(Word and item position data)
** start **
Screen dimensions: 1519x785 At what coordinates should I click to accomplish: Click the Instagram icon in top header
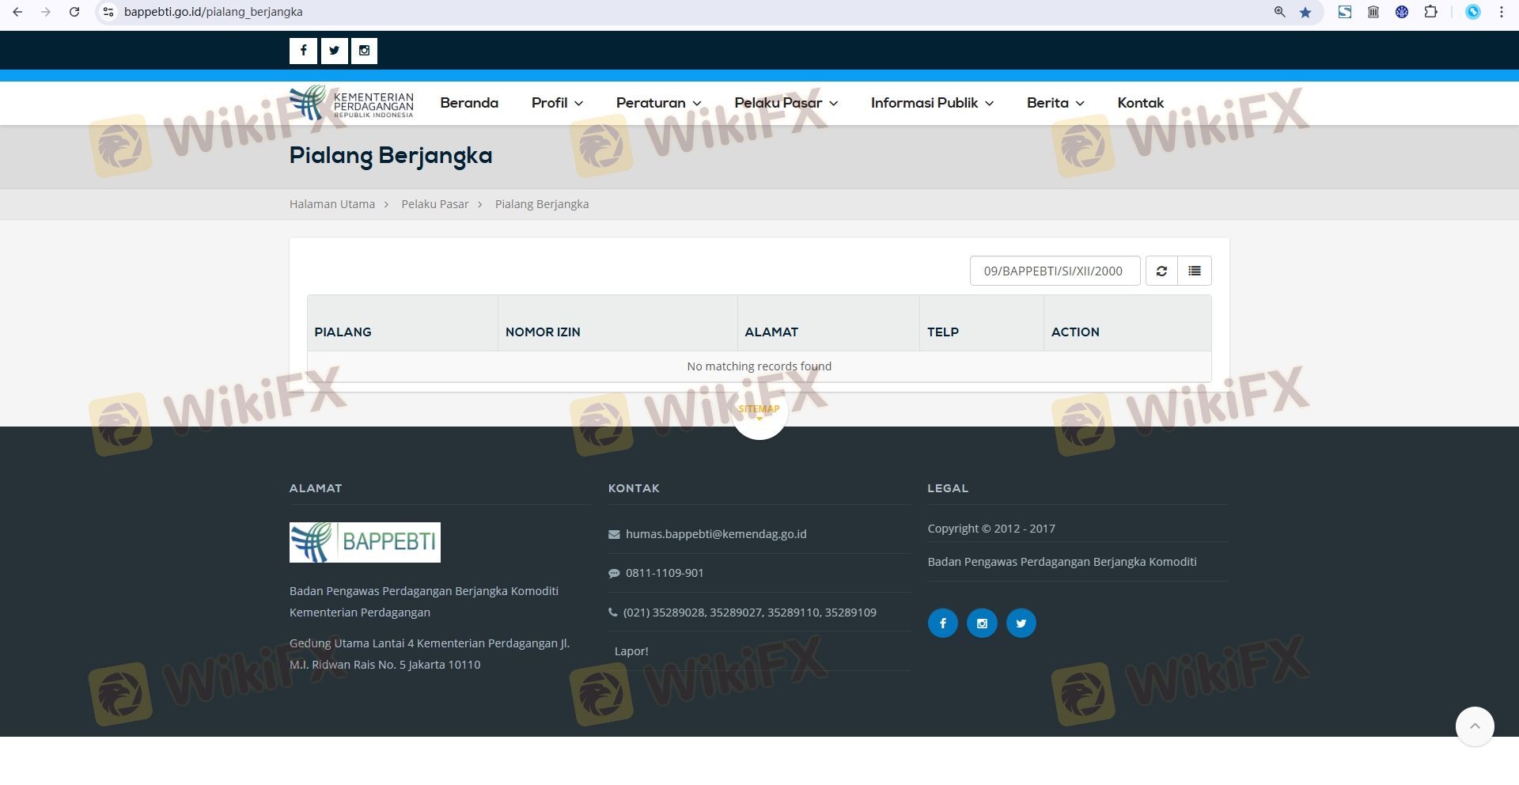(x=364, y=51)
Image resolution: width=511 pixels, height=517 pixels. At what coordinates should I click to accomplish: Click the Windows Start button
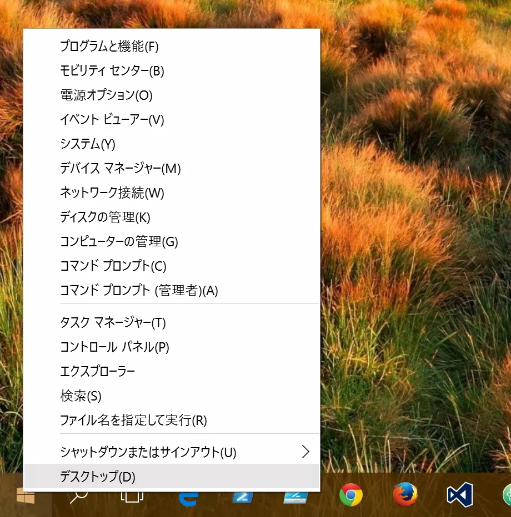26,496
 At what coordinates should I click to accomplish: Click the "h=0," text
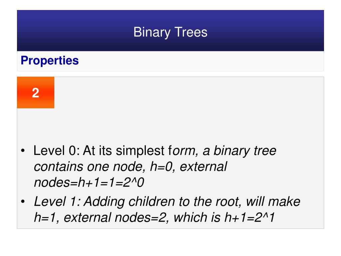click(x=161, y=167)
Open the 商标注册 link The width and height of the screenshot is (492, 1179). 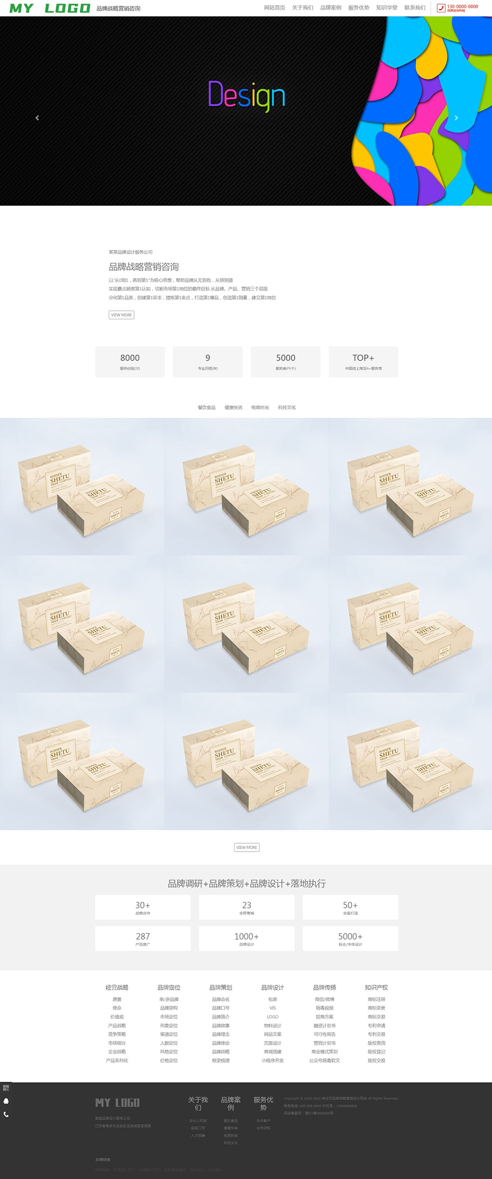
** end **
§ PROMPT
Rewrite the listing with "coordinates" replaced by "position" wherever it occurs, changing nothing else, and omit the pictures.

§ SOLUTION FOR THIS PROBLEM
Screen dimensions: 1519x785 At what position should I click to accomplish: Click the Instagram icon in top header
(x=364, y=51)
Image resolution: width=511 pixels, height=517 pixels. At what position should I click to accomplish: Click the Windows Start button
26,496
 At what position should I click to accomplish: Click the "h=0," text
click(x=161, y=167)
Open the 商标注册 link The width and height of the screenshot is (492, 1179). 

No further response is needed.